Text provided:
^^^^
The last day for taking this test was this coming Saturday. I filed to take it then. Imagine my surprise when I got a phone call telling me that I would have to change locations from Bethesda, three blocks from my office, to downtown, and that I would have to come in on Thursday morning at 9:00 AM, two days earlier.
Naturally, I was on-line, and who did I notice was also on-line at the same time? My good buddy, friend, pal Open Grove Claudia. I definitely want to grow up to be more like her. Really. I got into chat with her, and she simply said that all studying did was to make sure that you were familiar with the material, and when I was sitting there taking the test, I would see the same material, and it would all look familiar. When that happens, there is never a reason to panic, just calmly to sit and figure things out. Is there any wonder that I keep telling you to read her blog all the time? Another one who is more than just another pretty face. More than just another great writer, and novelist. So much more. A source of mental health. A trusted friend.
I found myself on the subway at 7:00 AM with a box of energy bars that my partner had warned me to take with me. I wasn't prepared for what happened. You are not allowed to take any personal items into the testing area. This includes a cup of coffee, no energy bars, I even had to take off my digital watch. I was led to a small cubicle with a partition, and a camera pointed right at me. I was logged into a system called PROCTOR where I was informed that any untoward behavior caught on the cameras could result in my failing the exam. I can only imagine what I might have schemed up to do with a digital watch. Maybe something with a NSA satellite?
^^^^
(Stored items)
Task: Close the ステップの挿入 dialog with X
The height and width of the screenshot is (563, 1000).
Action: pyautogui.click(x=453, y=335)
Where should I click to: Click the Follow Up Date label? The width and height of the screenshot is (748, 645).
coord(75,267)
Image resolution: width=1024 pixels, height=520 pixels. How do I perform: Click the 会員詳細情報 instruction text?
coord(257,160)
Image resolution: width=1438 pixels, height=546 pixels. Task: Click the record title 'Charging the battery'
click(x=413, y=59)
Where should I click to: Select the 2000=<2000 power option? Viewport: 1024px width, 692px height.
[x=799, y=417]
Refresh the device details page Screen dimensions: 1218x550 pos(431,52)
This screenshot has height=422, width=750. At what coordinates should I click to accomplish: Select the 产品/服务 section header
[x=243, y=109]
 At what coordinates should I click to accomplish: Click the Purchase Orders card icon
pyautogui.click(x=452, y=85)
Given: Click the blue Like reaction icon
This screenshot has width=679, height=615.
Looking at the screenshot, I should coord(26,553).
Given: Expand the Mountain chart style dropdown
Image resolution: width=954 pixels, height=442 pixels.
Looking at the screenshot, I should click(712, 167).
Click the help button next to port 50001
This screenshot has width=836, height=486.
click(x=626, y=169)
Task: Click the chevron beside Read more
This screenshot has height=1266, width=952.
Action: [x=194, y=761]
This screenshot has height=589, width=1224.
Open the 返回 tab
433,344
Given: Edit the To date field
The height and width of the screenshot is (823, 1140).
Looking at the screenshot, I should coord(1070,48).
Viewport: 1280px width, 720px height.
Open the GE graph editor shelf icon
^^^^
Description of the task:
Using the account of the test day, decide whether each statement agrees with it: 1. The test was moved to two days earlier than planned. 2. The writer could keep a digital watch during the test. 3. The new test location was three blocks from the writer's office. Answer yes or no for each and quote the deciding words.

Result below:
1. Yes: "I would have to come in on Thursday morning at 9:00 AM, two days earlier."
2. No: "I even had to take off my digital watch."
3. No: "change locations from Bethesda, three blocks from my office, to downtown"